Thanks for your question.
It is a myth that “Bubbles are only identified after they’ve burst”. The myth is propagated by those directly or indirectly benefiting from the bubble, and also by vested interests in postions of responsibility, who could make a difference, but decline from so doing. An example of this is Alan Greenspan keeping monetary policy too loose through the tech and US housing bubbles, claiming that you can’t identify a bubble in advance. Greenspan is simply wrong on this point, and many observers saw those bubbles for what they were during the process of them being inflated. Yet, we still hear this myth perpetuated (as in your bold claim). This is closely related to the ‘hoocoodanode’ responses you’ll get from various players after a bubble inevitably bursts. It’s also a way of those guilty of policies and actions that perpetuate bubbles to claim innocence after the fact.

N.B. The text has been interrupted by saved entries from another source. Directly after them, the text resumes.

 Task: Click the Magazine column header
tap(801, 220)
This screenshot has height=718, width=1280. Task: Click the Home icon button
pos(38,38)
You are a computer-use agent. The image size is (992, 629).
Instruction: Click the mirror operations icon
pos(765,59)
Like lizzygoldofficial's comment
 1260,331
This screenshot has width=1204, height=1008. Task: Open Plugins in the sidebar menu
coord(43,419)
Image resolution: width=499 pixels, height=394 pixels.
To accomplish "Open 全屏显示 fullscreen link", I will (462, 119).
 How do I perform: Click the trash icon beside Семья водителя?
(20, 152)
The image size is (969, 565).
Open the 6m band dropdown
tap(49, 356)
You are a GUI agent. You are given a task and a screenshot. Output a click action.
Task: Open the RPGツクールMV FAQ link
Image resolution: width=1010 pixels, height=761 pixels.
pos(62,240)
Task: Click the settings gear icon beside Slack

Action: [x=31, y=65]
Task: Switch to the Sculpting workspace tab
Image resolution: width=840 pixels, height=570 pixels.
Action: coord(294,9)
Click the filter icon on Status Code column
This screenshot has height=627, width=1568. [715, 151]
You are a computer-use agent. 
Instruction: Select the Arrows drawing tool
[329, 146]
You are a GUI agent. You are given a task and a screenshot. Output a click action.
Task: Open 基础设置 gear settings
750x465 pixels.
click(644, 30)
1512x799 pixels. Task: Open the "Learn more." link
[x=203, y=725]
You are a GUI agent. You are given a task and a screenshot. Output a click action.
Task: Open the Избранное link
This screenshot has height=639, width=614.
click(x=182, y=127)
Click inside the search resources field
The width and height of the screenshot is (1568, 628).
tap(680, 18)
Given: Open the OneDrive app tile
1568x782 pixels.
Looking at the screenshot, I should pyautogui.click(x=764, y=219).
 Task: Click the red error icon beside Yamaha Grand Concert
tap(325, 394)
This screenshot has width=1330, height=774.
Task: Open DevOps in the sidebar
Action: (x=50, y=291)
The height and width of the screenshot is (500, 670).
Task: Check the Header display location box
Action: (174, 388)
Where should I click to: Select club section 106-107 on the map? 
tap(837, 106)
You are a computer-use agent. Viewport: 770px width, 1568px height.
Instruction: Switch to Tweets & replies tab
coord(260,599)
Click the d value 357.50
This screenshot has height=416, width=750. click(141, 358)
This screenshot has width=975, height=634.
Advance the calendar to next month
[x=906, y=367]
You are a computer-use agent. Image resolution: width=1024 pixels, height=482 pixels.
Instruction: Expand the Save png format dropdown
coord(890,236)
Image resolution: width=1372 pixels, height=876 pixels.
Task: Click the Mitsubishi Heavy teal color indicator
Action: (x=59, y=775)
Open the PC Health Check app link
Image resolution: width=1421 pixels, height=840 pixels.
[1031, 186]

A speculative bubble can most definitely be identified while it is inflating. Such a bubble occurs when prices of any asset lose contact with fundamental values of the asset and start rising higher and higher simply because they are rising higher and higher. All buyers in such a market buy with the expectation of higher prices, some buying solely for the expected higher prices.
Almost all bubbles are supported by fallacious arguments citing ‘reasons’ for differences between bubble price and fundamental value. For instance, during the tech bubble, we heard the argument that P/Es of 1000 were merited because “we’ll be able to sell to everybody” (neglecting to take into account the fact that everybody else will be able to sell to everybody, too).
Bubbles are also facilitated by large quantities of easily available cheap capital.
They are all versions of Ponzi schemes, where, essentially, the late-comers are left holding the bag after prices collapse, and the only players who profit are those who get out early enough (surprisingly few), and those who sell ‘shovels to the prospectors’ (brokers; some developers, some in construction, etc).
All bubbles deflate, no exception (If you can think of any, let us know). Prices return to levels that make sense according to fundamentals. In fact, as we see now happening already in some areas of the US housing market, they often drop well below fundamental value, and may remain depressed for the better part of a generation. Bubbles are very, very destructive to a community, both through the terrible misallocation of human effort & resources on the way up, and through the tragic financial, social, and psychological consequences of the aftermath.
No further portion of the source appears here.